Matching Genotypic and Phenotypic Data
In each quadrant and each time period, a list of corresponding individual was extracted, and used to estimate the frequency of the risk allele in each quadrant / time period combination. Significant frequency differences were assessed with the Dunn test, with Benjamini-Hochberg correction for multiple comparisons at a FDR ≤ 0.05 unless otherwise stated. Robust linear regressions were used to find SNPs with decreasing and increasing frequency through time. Enrichment analyses for these decreasing and increasing SNPs were done with the clusterProfiler R package (50), based on lists of gene names containing the SNPs of interest, with respect to all gene names with SNPs in DisGeNET. All analyses were performed with R (51) ver. 3.2.3.
2 Supplementary Table
3 Supplementary Data
Supplementary data are available at:
https://github.com/sarisbro/data/tree/master/AncientHumans
Data S1. Individuals used in this study. List of individuals used in this study, showing their abbreviated name, sex, full name, culture, name of the original data set / publication, age, country of origin, and coordinates (latitude and longitude).

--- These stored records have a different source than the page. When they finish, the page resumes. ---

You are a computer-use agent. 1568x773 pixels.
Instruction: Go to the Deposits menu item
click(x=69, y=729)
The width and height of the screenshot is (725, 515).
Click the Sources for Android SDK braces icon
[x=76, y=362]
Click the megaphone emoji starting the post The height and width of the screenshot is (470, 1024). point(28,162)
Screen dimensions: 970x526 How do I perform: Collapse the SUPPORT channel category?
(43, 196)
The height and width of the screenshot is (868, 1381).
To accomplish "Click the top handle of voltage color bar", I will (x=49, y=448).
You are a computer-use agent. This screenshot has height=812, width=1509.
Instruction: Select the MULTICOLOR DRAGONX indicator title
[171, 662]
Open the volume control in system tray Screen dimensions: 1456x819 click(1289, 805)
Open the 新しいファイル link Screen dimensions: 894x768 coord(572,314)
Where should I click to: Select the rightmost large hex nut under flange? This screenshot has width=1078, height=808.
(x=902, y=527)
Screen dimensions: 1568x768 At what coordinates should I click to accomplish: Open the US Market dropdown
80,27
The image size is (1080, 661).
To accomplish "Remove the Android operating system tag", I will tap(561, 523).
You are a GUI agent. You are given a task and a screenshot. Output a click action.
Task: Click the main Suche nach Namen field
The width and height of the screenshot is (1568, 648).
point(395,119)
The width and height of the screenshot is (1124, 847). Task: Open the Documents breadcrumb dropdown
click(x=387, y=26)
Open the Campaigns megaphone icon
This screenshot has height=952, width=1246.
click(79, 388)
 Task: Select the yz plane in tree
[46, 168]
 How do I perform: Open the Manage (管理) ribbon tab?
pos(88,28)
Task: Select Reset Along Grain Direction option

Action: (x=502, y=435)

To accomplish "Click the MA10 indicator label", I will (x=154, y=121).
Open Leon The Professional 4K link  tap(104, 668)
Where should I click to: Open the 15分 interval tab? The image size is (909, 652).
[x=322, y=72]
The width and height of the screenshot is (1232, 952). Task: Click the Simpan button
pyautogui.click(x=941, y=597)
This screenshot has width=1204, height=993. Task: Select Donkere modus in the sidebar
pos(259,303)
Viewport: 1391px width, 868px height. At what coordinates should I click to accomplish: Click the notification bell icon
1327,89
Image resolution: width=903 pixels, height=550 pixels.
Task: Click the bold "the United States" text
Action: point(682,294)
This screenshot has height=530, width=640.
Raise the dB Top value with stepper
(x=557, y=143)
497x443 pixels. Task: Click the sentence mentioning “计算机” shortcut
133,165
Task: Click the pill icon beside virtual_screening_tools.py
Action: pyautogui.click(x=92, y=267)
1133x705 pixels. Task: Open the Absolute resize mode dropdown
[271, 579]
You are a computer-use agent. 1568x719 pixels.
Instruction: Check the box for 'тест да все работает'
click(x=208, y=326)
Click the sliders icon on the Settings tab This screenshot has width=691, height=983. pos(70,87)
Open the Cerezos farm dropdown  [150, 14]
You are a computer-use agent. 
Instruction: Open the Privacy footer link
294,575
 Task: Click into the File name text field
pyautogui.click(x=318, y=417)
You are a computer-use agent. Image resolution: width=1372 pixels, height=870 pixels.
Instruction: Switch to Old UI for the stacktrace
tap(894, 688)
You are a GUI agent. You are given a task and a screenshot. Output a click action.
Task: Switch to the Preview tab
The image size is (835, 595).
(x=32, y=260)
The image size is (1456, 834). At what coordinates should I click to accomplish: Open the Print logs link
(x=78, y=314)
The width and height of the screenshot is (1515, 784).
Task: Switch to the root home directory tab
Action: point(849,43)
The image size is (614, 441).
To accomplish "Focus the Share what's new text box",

Data S2. Genotypes retrieved from each individual. Genotypes are shown for each of the SNPs from DisGeNET, and each individual analyzed. This table also shows the quadrant, time period, and DisGeNET code associated with each SNP.
Data S3. List of risk alleles. Risk alleles are shown for each of the SNPs from DisGeNET, as retrieved from SNPedia and SelfDecode.
Data S4. Alleles frequencies. Each subtable pertains to a particular quadrant (Q1 to Q4), and shows a list of DisGeNET SNPs, with their associated frequency in each time period, along with DisGeNET disease identifiers, full names, DisGeNET scores, number of records in PubMed, source, and CADD score.
Acknowledgements
I would like to thank first and foremost David Reich for making all the genotyping data produced in his lab freely available online. My gratitude also goes to Kelly Burkett for providing extensive comments, as well as to Joseph Lachance and Yassine Souilmi for discussions. This work was partly conducted while being at the University of Hokkaido in Hakodate, thanks to an Invitational Fellowship from the Japanese Society for the Promotion of Science, and was supported by the Natural Sciences Research Council of Canada. It would not have been possible without assistance from the Center for Advanced Computing and Compute Canada.